3. **Calculate Marginal Cost (MC):**
Given variable costs (VC), MC for quantity $q$ is:
$$MC_q = VC_q - VC_{q-1}$$
| Quantity | VC | MC Calculation | MC |
|----------|-----|------------------------|------|
| 0 | 0 | - | - |
| 1 | 900 | 900 - 0 | 900 |
| 2 | 1750| 1750 - 900 | 850 |
| 3 | 2550| 2550 - 1750 | 800 |
| 4 | 3400| 3400 - 2550 | 850 |
| 5 | 4310| 4310 - 3400 | 910 |
| 6 | 5260| 5260 - 4310 | 950 |
| 7 | 6250| 6250 - 5260 | 990 |
| 8 | 7310| 7310 - 6250 | 1060 |
| 9 | 8460| 8460 - 7310 | 1150 |
| 10 | 9720| 9720 - 8460 | 1260 |
4. **Calculate Marginal Revenue (MR):**
Given total revenue (TR), MR for quantity $q$ is:
$$MR_q = TR_q - TR_{q-1}$$
| Quantity | TR | MR Calculation | MR |
|----------|------|-----------------------|------|
| 0 | 0 | - | - |
| 1 | 1450 | 1450 - 0 | 1450 |
| 2 | 2800 | 2800 - 1450 | 1350 |
| 3 | 4050 | 4050 - 2800 | 1250 |
| 4 | 5200 | 5200 - 4050 | 1150 |
| 5 | 6250 | 6250 - 5200 | 1050 |
| 6 | 7200 | 7200 - 6250 | 950 |
| 7 | 8050 | 8050 - 7200 | 850 |
| 8 | 8800 | 8800 - 8050 | 750 |
| 9 | 9450 | 9450 - 8800 | 650 |
| 10 | 10000| 10000 - 9450 | 550 |
5. **Determine profit-maximizing quantity:**
Profit maximization occurs where MR $\\geq$ MC and MR next quantity < MC next quantity.
Compare MC and MR:
- At quantity 5: MC = 910, MR = 1050 (MR > MC)
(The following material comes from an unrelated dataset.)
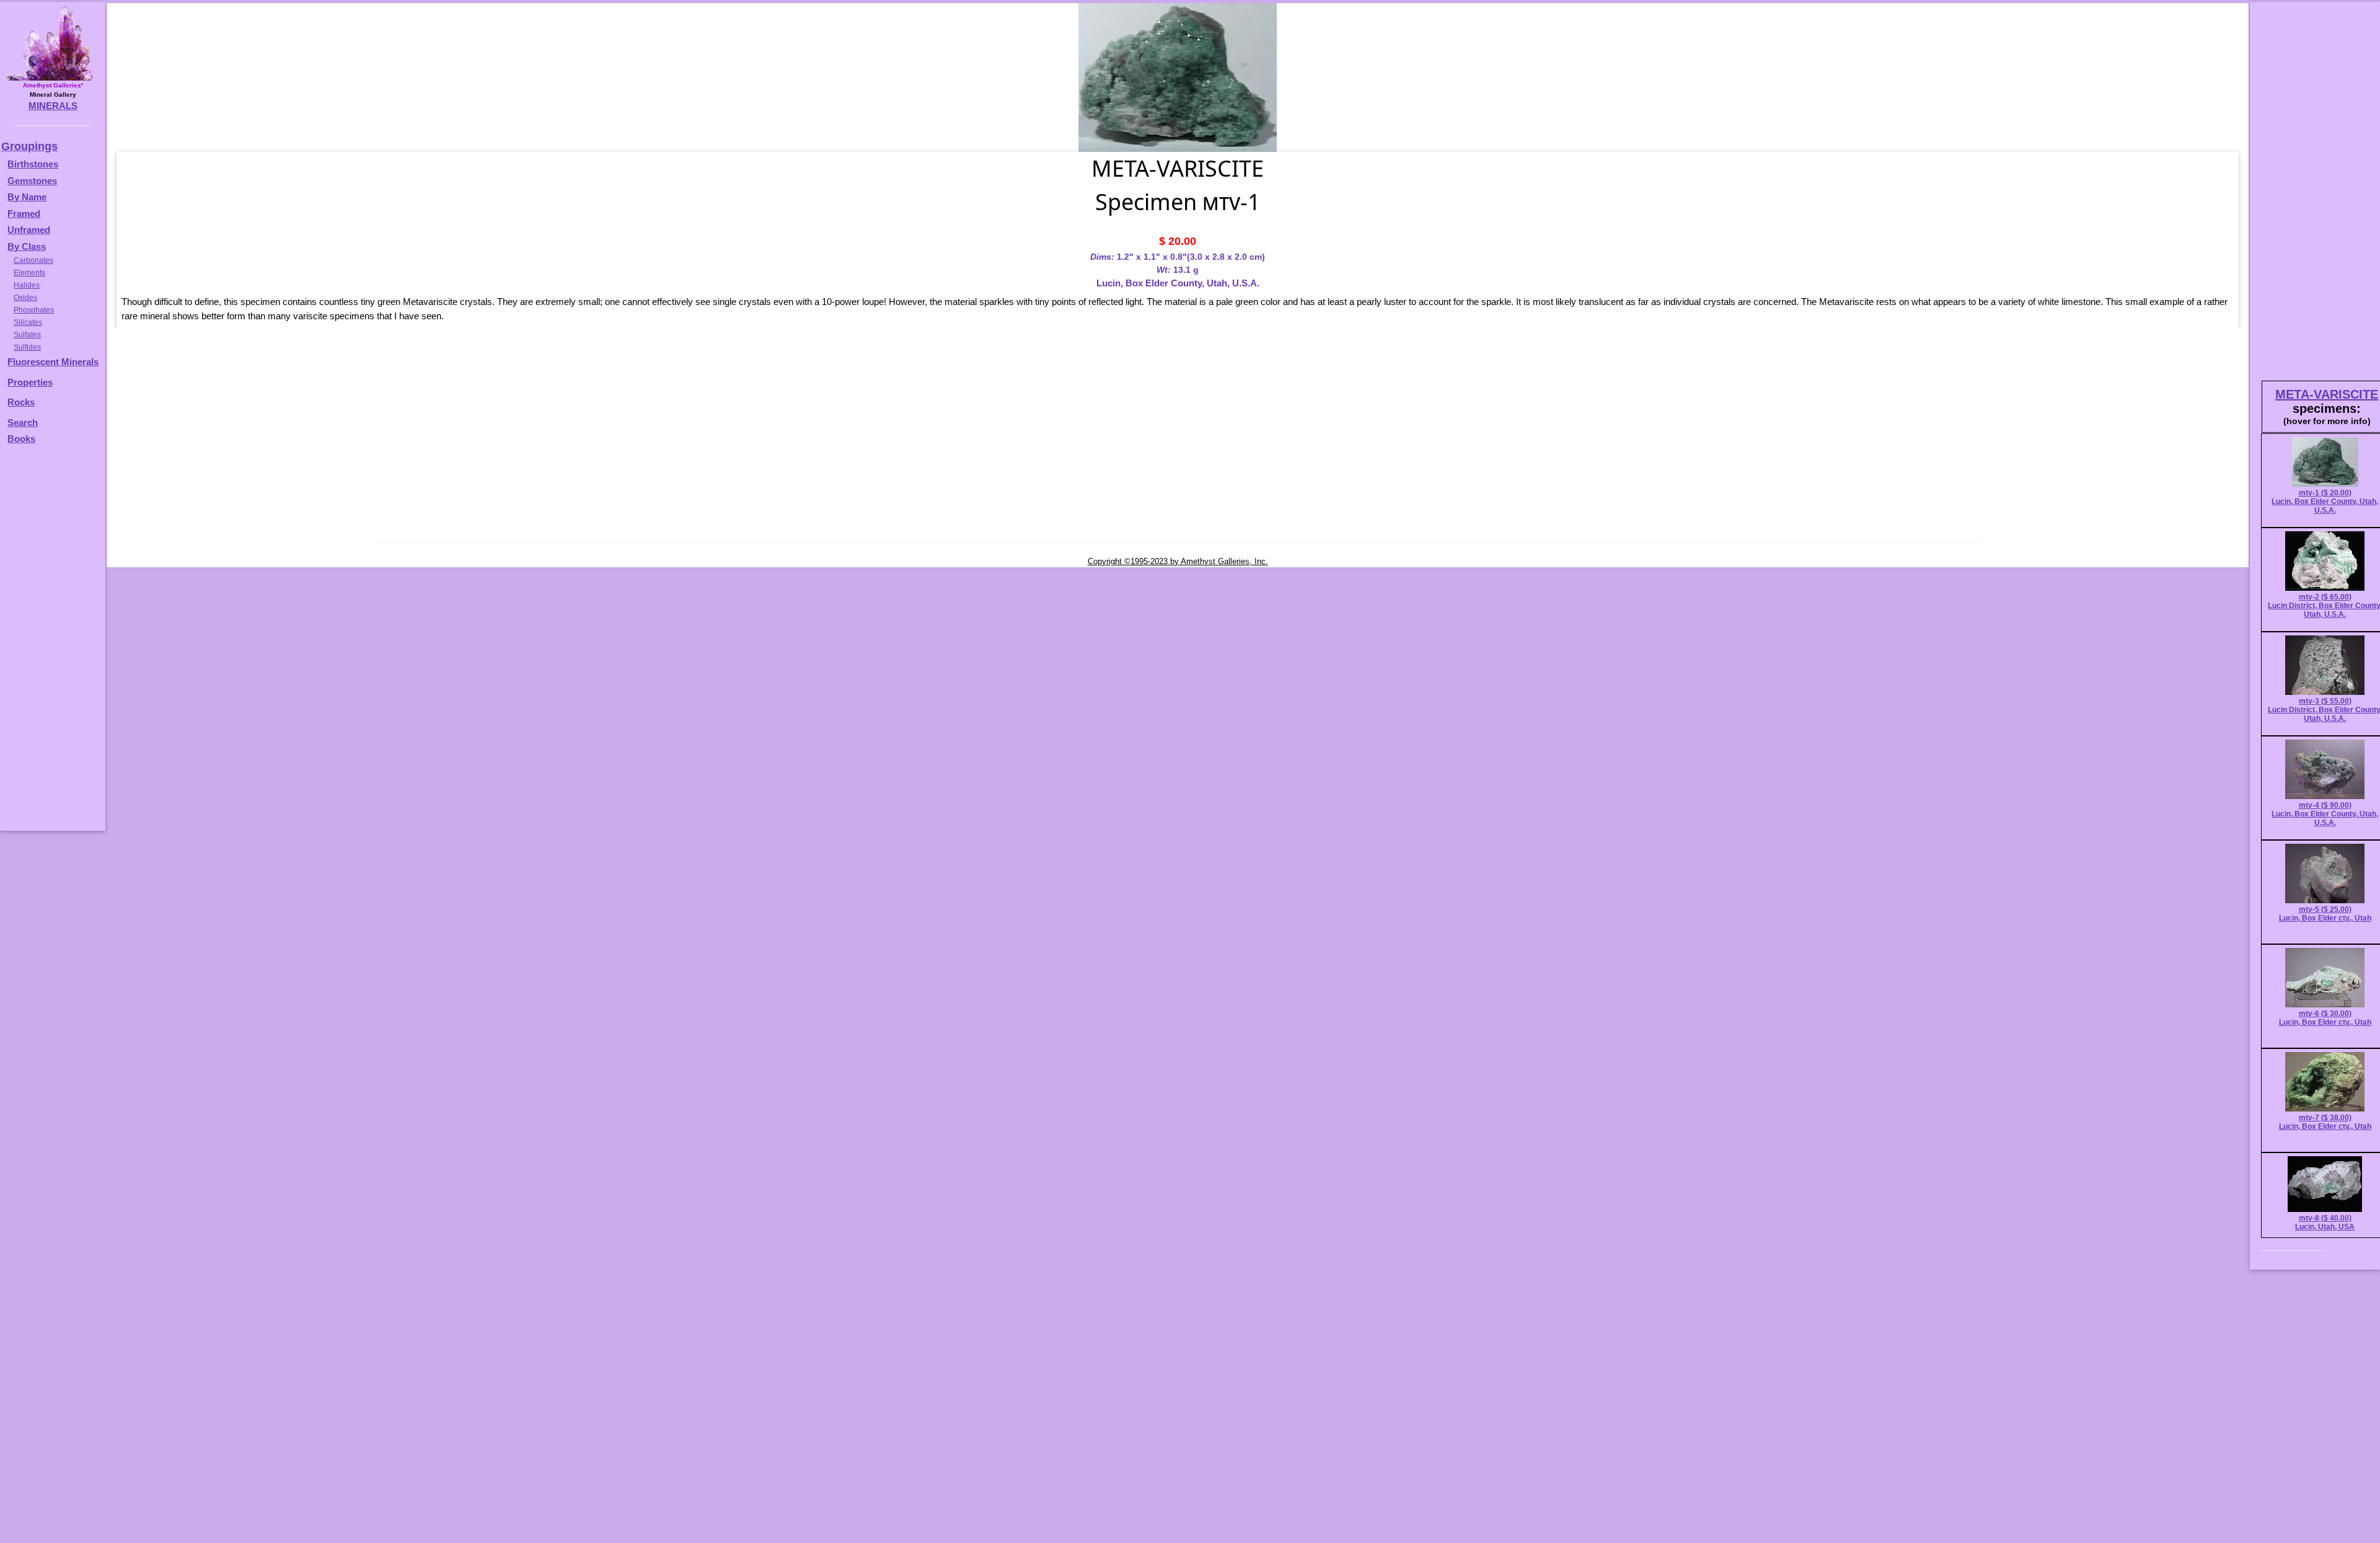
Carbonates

- At quantity 6: MC = 950, MR = 950 (MR = MC)
- At quantity 7: MC = 990, MR = 850 (MR < MC)
So, the profit-maximizing quantity is **6 diamonds**.
6. **Profit or loss at quantity 6:**
- Total cost = Fixed cost + Variable cost = $500 + 5260 = 5760$
- Total revenue = 7200
- Profit = Total revenue - Total cost = 7200 - 5760 = 1440
Since profit is positive, the mine is experiencing a **profit** at quantity 6.
7. **Recommendation:**
Given the positive profit at quantity 6, the mine should **continue production at this level** to maximize profit.
Final answers:
- Marginal Cost and Marginal Revenue as calculated above.
- Profit-maximizing quantity: 6
- The mine is experiencing a profit.
- Recommendation: Continue production at quantity 6.